Je tourne la tête vers leur emplacement vide.
— Oui, je les connais. Ce sont des adolescents attardés.
— Ah ? Il me semblait pourtant qu’ils avaient ton âge.
— Dans ce cas, il faudra le leur rappeler, parce que jusqu’à présent, ils se sont comportés comme des enfants.
— Tu exagères, ma fille. Comme toujours. Nous monter les tentes était très gentil de leur part. J’espère que tu les remercieras pour leur gentillesse, toi aussi, quand ils viendront manger.
Je grimace. Eux et moi dans le même périmètre, partageant un même repas ? Cela me semble mission impossible.
— Bon, puisque nous n’avons rien de mieux à faire, je vais vous préparer à manger, décide ma mère. Toi, Aline, tu devrais aller repérer les sanitaires avec ta fille. Mamilie va me donner un coup de main, nous nous occuperons de tout.
C’est drôle comme les vacances ont un effet bizarre sur ma mère… Mais je ne vais pas m’en plaindre. Je saisis ma fille par la main et file avant que Jo ne change d’avis.
À la lueur de quelques lampadaires électriques, Céline et moi visitons tour à tour le restaurant, le bar, la petite épicerie et le pôle sportif avec ses nombreux terrains. En chemin pour les sanitaires, je m’arrête net en apercevant se disputer sur notre droite une compétition de pétanque. Je manque d’éclater de rire en remarquant que tous les participants sont nus, bien entendu.
— Oh ! regarde, Céline, tu as vu comme ce pin là-bas est beau ? lancé-je à ma puce en lui indiquant un arbre sur notre gauche pour faire diversion.
Je me demande combien de boules en tout sont présentes sur le terrain… Si mes calculs sont bons, nous en avons cinq par personne, dont trois en fer et deux en chair et en sperme.
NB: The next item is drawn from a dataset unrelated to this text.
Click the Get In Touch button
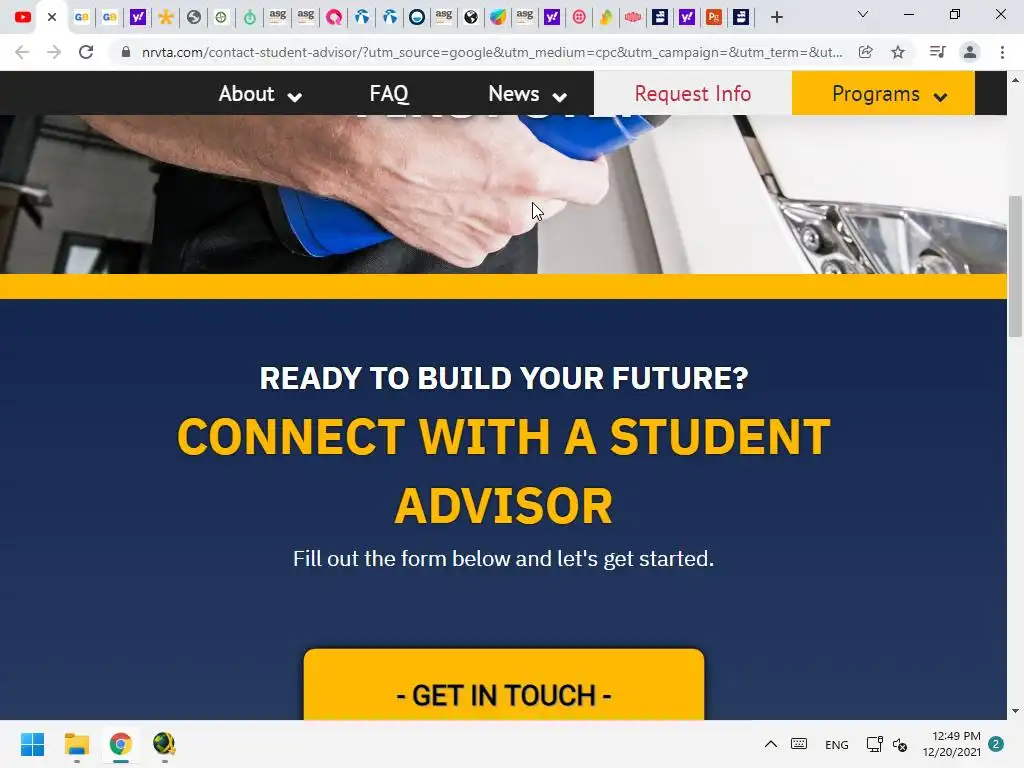 (504, 685)
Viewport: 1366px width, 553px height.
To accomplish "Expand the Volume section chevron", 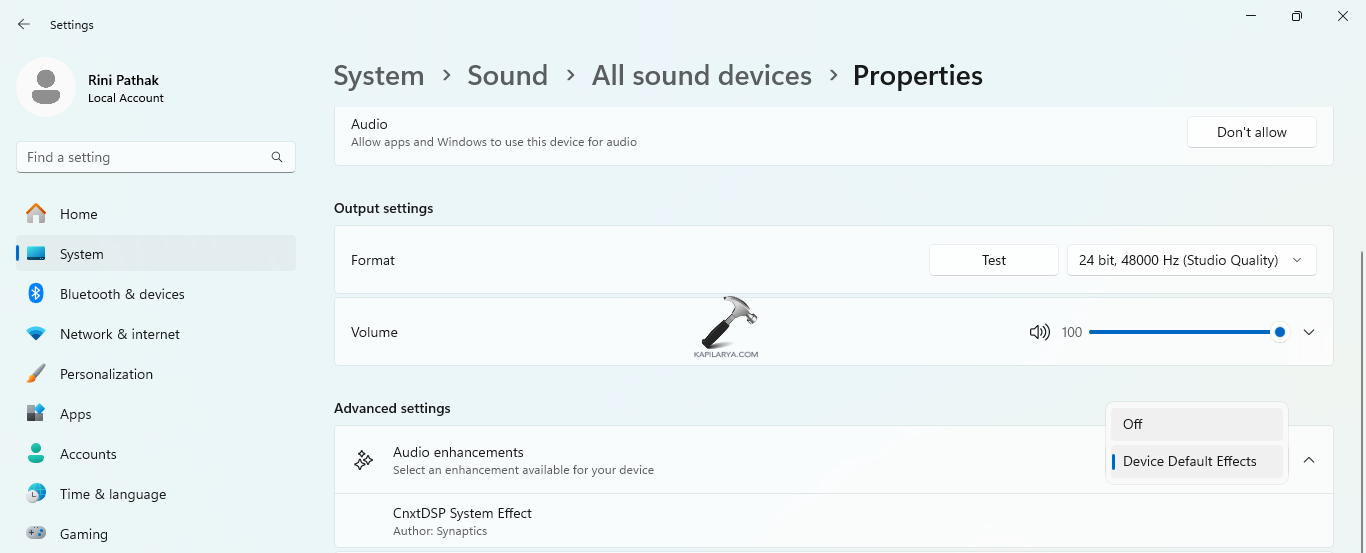I will click(x=1309, y=332).
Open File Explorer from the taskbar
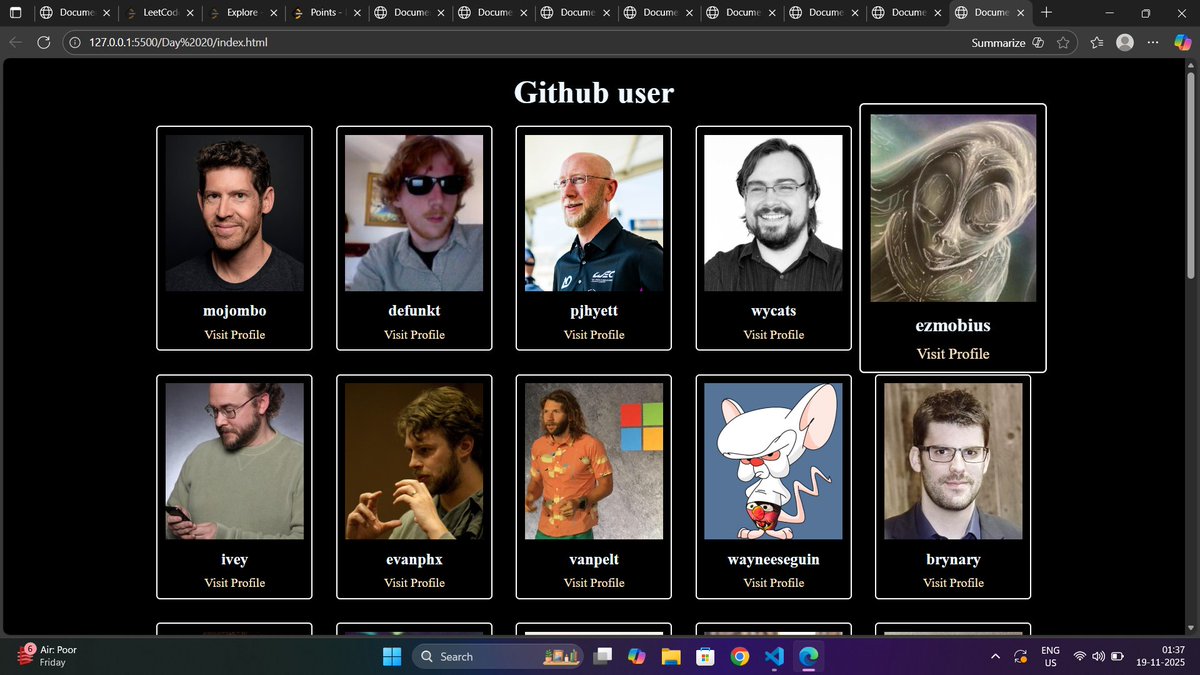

Cette fois, ça y est, je ricane comme une idiote, sans remarquer le monsieur d’un certain âge qui se rapproche de nous.
— Si la pétanque vous intéresse, ma petite, sachez que les parties commencent à dix-huit heures tous les jours de la semaine. Vous seriez la bienvenue.
Je me concentre pour garder le regard fixé sur son sourire amical tout en me mettant devant Céline pour lui cacher une vision d’horreur.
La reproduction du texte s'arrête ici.